Kannst du alle folgenden Einträge noch einmal wiedergeben und dabei „text field“ durch „input field“ ersetzen, ohne sonst etwas zu ändern? Lass die Bilder in deiner Antwort weg.

═══ Vorliegende Einträge ═══

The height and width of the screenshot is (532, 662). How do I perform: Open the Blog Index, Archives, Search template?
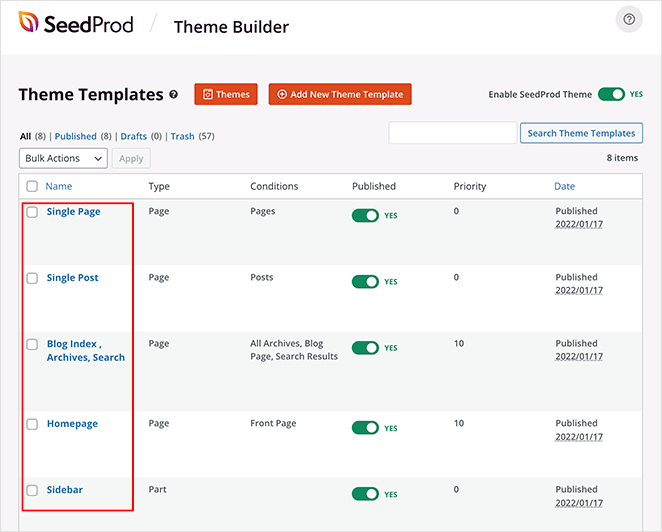tap(85, 350)
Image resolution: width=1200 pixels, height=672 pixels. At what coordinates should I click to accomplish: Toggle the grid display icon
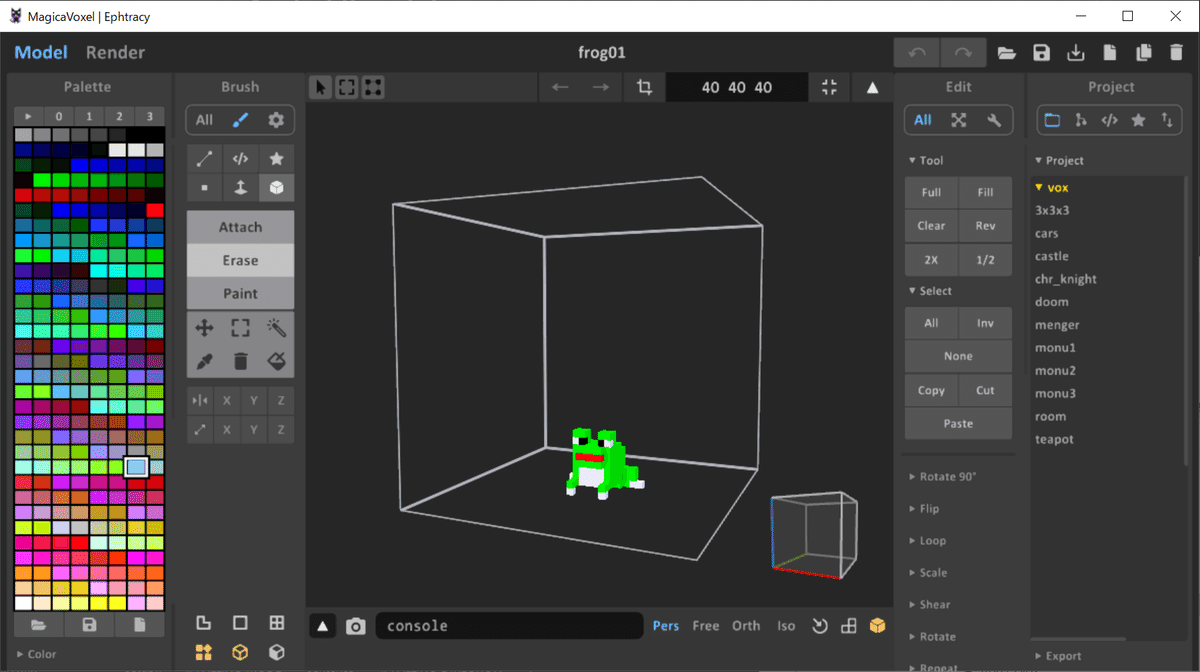click(x=849, y=625)
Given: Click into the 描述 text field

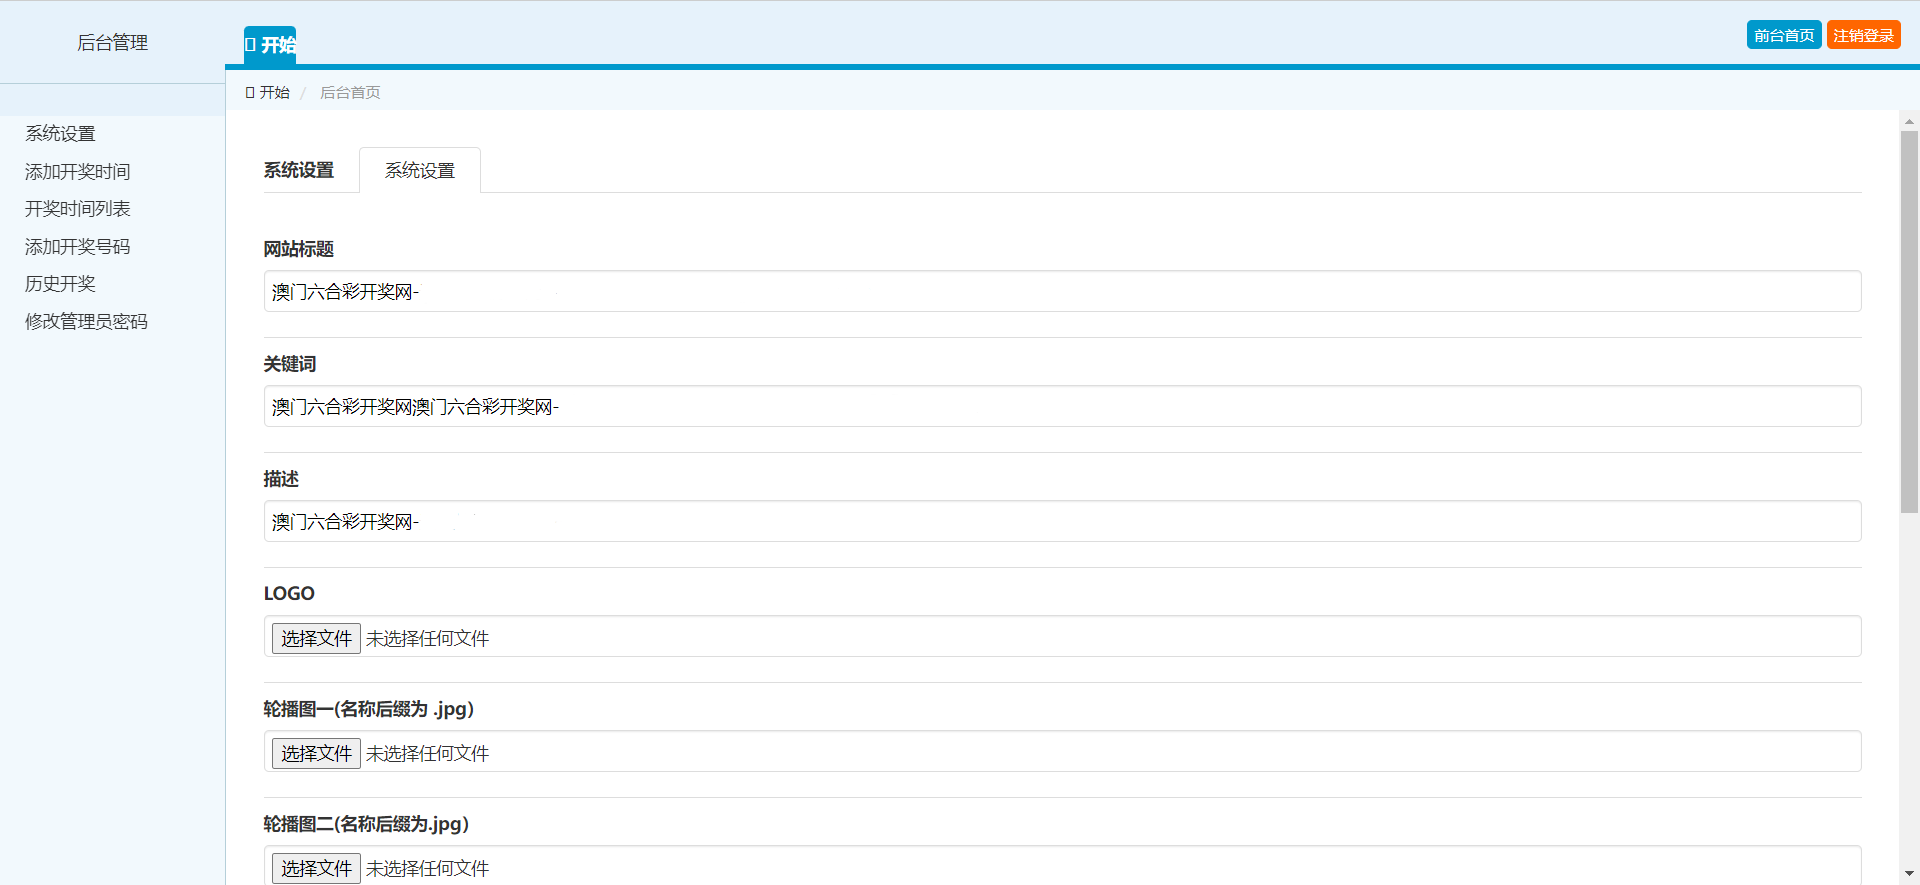Looking at the screenshot, I should click(1061, 522).
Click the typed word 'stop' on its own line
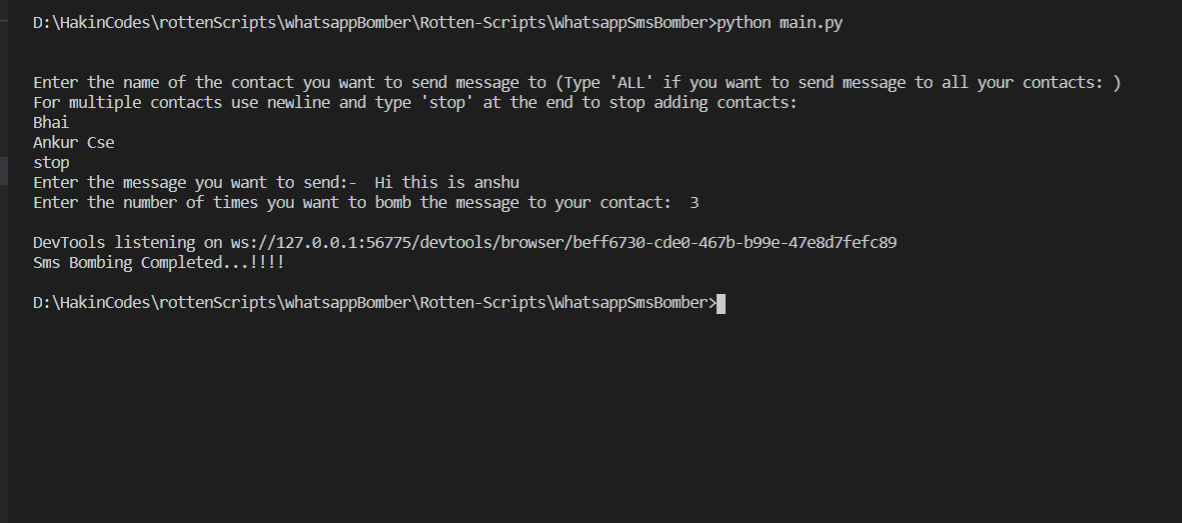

═══

- **Erwartete Ausgabe**
The height and width of the screenshot is (532, 662). How do I perform: Open the Blog Index, Archives, Search template?
tap(85, 350)
Image resolution: width=1200 pixels, height=672 pixels. At what coordinates should I click to accomplish: Toggle the grid display icon
click(x=849, y=625)
Given: Click into the 描述 input field

Looking at the screenshot, I should click(1061, 522).
Click the typed word 'stop' on its own line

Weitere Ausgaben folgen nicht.